Task
The full listing below should be copied verbatim.

--- Source material ---

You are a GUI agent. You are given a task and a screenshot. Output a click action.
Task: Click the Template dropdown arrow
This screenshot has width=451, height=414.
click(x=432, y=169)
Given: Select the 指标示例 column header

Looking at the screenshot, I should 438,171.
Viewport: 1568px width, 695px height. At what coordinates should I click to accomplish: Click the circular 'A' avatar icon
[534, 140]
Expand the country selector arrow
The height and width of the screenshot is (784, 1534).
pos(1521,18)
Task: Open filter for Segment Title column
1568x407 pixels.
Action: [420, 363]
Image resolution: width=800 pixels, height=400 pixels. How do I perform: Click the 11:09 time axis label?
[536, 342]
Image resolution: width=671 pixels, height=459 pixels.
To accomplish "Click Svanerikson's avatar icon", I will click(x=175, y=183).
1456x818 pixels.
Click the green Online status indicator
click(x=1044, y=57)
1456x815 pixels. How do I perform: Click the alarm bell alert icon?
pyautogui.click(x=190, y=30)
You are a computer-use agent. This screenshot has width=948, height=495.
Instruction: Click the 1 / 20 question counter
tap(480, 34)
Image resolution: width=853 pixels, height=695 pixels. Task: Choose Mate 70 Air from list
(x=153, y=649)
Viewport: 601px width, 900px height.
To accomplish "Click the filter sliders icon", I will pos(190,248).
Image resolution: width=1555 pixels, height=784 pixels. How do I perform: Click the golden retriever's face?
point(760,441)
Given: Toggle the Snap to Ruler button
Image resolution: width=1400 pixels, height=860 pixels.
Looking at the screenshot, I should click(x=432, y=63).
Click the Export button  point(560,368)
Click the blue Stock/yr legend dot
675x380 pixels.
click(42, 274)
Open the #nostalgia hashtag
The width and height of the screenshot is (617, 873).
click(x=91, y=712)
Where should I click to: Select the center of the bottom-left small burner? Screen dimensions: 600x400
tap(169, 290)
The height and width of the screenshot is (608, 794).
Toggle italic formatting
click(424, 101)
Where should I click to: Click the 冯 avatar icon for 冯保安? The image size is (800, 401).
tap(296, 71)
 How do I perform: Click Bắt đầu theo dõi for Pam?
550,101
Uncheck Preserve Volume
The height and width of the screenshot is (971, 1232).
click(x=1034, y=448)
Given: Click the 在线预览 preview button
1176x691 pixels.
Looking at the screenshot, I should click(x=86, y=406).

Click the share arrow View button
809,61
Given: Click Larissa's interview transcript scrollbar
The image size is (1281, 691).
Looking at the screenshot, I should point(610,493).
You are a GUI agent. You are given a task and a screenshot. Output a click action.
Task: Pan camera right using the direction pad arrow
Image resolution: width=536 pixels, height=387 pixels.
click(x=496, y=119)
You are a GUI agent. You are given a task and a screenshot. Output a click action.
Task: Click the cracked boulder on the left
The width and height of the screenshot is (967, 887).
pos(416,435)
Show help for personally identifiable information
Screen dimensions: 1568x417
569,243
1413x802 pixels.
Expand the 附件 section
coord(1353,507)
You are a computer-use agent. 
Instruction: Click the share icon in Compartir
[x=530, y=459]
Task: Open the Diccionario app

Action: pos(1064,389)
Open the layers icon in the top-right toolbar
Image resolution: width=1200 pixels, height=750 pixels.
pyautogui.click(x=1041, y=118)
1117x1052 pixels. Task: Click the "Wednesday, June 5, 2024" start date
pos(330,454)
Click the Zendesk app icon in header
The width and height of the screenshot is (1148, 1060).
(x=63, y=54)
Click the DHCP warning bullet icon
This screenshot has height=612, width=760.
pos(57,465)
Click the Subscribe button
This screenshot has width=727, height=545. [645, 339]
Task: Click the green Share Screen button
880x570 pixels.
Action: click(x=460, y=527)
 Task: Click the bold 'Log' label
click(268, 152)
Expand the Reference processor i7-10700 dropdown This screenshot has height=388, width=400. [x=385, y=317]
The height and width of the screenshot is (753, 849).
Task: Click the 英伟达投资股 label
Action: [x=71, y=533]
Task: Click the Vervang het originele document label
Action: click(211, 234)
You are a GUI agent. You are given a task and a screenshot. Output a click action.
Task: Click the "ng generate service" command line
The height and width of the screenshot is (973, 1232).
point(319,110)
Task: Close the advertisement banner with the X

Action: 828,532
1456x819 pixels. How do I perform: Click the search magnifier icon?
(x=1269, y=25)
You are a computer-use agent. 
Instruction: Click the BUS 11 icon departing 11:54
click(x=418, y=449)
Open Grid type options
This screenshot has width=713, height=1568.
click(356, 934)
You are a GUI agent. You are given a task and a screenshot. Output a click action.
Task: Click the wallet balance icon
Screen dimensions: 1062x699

---

Task response
You are a GUI agent. You are given a task and a screenshot. Output a click action.
Task: Click the Template dropdown arrow
This screenshot has width=451, height=414.
click(x=432, y=169)
Given: Select the 指标示例 column header

Looking at the screenshot, I should 438,171.
Viewport: 1568px width, 695px height. At what coordinates should I click to accomplish: Click the circular 'A' avatar icon
[534, 140]
Expand the country selector arrow
The height and width of the screenshot is (784, 1534).
pos(1521,18)
Task: Open filter for Segment Title column
1568x407 pixels.
Action: [420, 363]
Image resolution: width=800 pixels, height=400 pixels. How do I perform: Click the 11:09 time axis label?
[536, 342]
Image resolution: width=671 pixels, height=459 pixels.
To accomplish "Click Svanerikson's avatar icon", I will click(x=175, y=183).
1456x818 pixels.
Click the green Online status indicator
click(x=1044, y=57)
1456x815 pixels. How do I perform: Click the alarm bell alert icon?
pyautogui.click(x=190, y=30)
You are a computer-use agent. This screenshot has width=948, height=495.
Instruction: Click the 1 / 20 question counter
tap(480, 34)
Image resolution: width=853 pixels, height=695 pixels. Task: Choose Mate 70 Air from list
(x=153, y=649)
Viewport: 601px width, 900px height.
To accomplish "Click the filter sliders icon", I will pos(190,248).
Image resolution: width=1555 pixels, height=784 pixels. How do I perform: Click the golden retriever's face?
point(760,441)
Given: Toggle the Snap to Ruler button
Image resolution: width=1400 pixels, height=860 pixels.
Looking at the screenshot, I should click(x=432, y=63).
Click the Export button  point(560,368)
Click the blue Stock/yr legend dot
675x380 pixels.
click(42, 274)
Open the #nostalgia hashtag
The width and height of the screenshot is (617, 873).
click(x=91, y=712)
Where should I click to: Select the center of the bottom-left small burner? Screen dimensions: 600x400
tap(169, 290)
The height and width of the screenshot is (608, 794).
Toggle italic formatting
click(424, 101)
Where should I click to: Click the 冯 avatar icon for 冯保安? The image size is (800, 401).
tap(296, 71)
 How do I perform: Click Bắt đầu theo dõi for Pam?
550,101
Uncheck Preserve Volume
The height and width of the screenshot is (971, 1232).
click(x=1034, y=448)
Given: Click the 在线预览 preview button
1176x691 pixels.
Looking at the screenshot, I should click(x=86, y=406).

Click the share arrow View button
809,61
Given: Click Larissa's interview transcript scrollbar
The image size is (1281, 691).
Looking at the screenshot, I should point(610,493).
You are a GUI agent. You are given a task and a screenshot. Output a click action.
Task: Pan camera right using the direction pad arrow
Image resolution: width=536 pixels, height=387 pixels.
click(x=496, y=119)
You are a GUI agent. You are given a task and a screenshot. Output a click action.
Task: Click the cracked boulder on the left
The width and height of the screenshot is (967, 887).
pos(416,435)
Show help for personally identifiable information
Screen dimensions: 1568x417
569,243
1413x802 pixels.
Expand the 附件 section
coord(1353,507)
You are a computer-use agent. 
Instruction: Click the share icon in Compartir
[x=530, y=459]
Task: Open the Diccionario app

Action: pos(1064,389)
Open the layers icon in the top-right toolbar
Image resolution: width=1200 pixels, height=750 pixels.
pyautogui.click(x=1041, y=118)
1117x1052 pixels. Task: Click the "Wednesday, June 5, 2024" start date
pos(330,454)
Click the Zendesk app icon in header
The width and height of the screenshot is (1148, 1060).
(x=63, y=54)
Click the DHCP warning bullet icon
This screenshot has height=612, width=760.
pos(57,465)
Click the Subscribe button
This screenshot has width=727, height=545. [645, 339]
Task: Click the green Share Screen button
880x570 pixels.
Action: click(x=460, y=527)
 Task: Click the bold 'Log' label
click(268, 152)
Expand the Reference processor i7-10700 dropdown This screenshot has height=388, width=400. [x=385, y=317]
The height and width of the screenshot is (753, 849).
Task: Click the 英伟达投资股 label
Action: [x=71, y=533]
Task: Click the Vervang het originele document label
Action: click(211, 234)
You are a GUI agent. You are given a task and a screenshot. Output a click action.
Task: Click the "ng generate service" command line
The height and width of the screenshot is (973, 1232).
point(319,110)
Task: Close the advertisement banner with the X

Action: 828,532
1456x819 pixels. How do I perform: Click the search magnifier icon?
(x=1269, y=25)
You are a computer-use agent. 
Instruction: Click the BUS 11 icon departing 11:54
click(x=418, y=449)
Open Grid type options
This screenshot has width=713, height=1568.
click(356, 934)
You are a GUI agent. You are given a task and a screenshot. Output a click action.
Task: Click the wallet balance icon
Screen dimensions: 1062x699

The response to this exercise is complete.